KH Hasan Ubaidillah sekretaris MUI Jatim menuturkan saatnya MUI turut berpartisipasi memfilter makanan yang dikosumsi oleh umat Islam. Guna memastikan suatu produk atau makanan tersebut halal dan sehat.
“Saya sering melihat vidio di Youtube bagaimana pemotongan ayam hanya ditusuk lehernya. Masih belum mati langsung dilempar ke air panas. Yang demikian ini menjadi bangkai dan tidak boleh dikosumsi,” ujarnya.
Melihat realitas yang sering terjadi seperti di atas, Kiai Hasan mengatakan pentingnya peran Juleha untuk memberi edukasi kepada masyarakat. Terkait bagaimana menyembelih hewan yang baik dan benar menurut syariat Islam.
Sementara Ketua BPIH MUI Jatim M Fathurrozi menuturkan wajibnya produk bersertifikat halal sesuai UU nomor 23 tahun 2014. Yang mana UU tersebut telah diberlakukan sejak 17 Oktober tahun 2019. Pemerintah memberikan waktu untuk pengurusan sertifikat halal sampai 17 Oktober tahun 2024. Jika tidak dipenuhi produk dilarang beredar.

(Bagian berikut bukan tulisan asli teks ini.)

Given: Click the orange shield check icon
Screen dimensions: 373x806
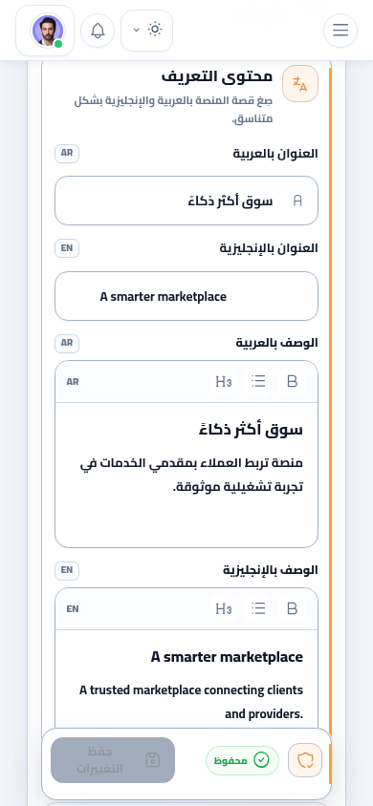Looking at the screenshot, I should coord(305,760).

“Sehingga sosialisasi sertifikasi halal menjadi kewajiban kita bersama. Terutama MUI dan Juleha di tiap-tiap kabupaten. Sehingga pada tahun 2024 semua produk yang sudah diverifikasi halal sudah mempunyai sertifikat” ujarnya.
Kiai Fathurrozi menyebutkan dua cara untuk mendapat sertifikat halal. Pertama melalui surat pernyataan kehalalan produk dari produsen yang sudah diverifikasi oleh Pendamping Proses Produk Halal (PPH). Sehingga akan mendapat sertifikat halal dari Badan Penyelenggara Jaminan Produk Halal (BPJPH) Kementrian Agama (Kemenag) secara gratis.
“Yang pertama ini bagi produk yang sudah jelas kehalalnya. Seperti makanan yang dibuat dari hasil pertanian,” terangnya.
Cara yang kedua dengan cara reguler bagi produk yang masih memerlukan pemeriksaan di laboratorium melalui Lembaga Pemeriksa Halal (LPH). “Karena reguler maka berbayar,” pungkasnya.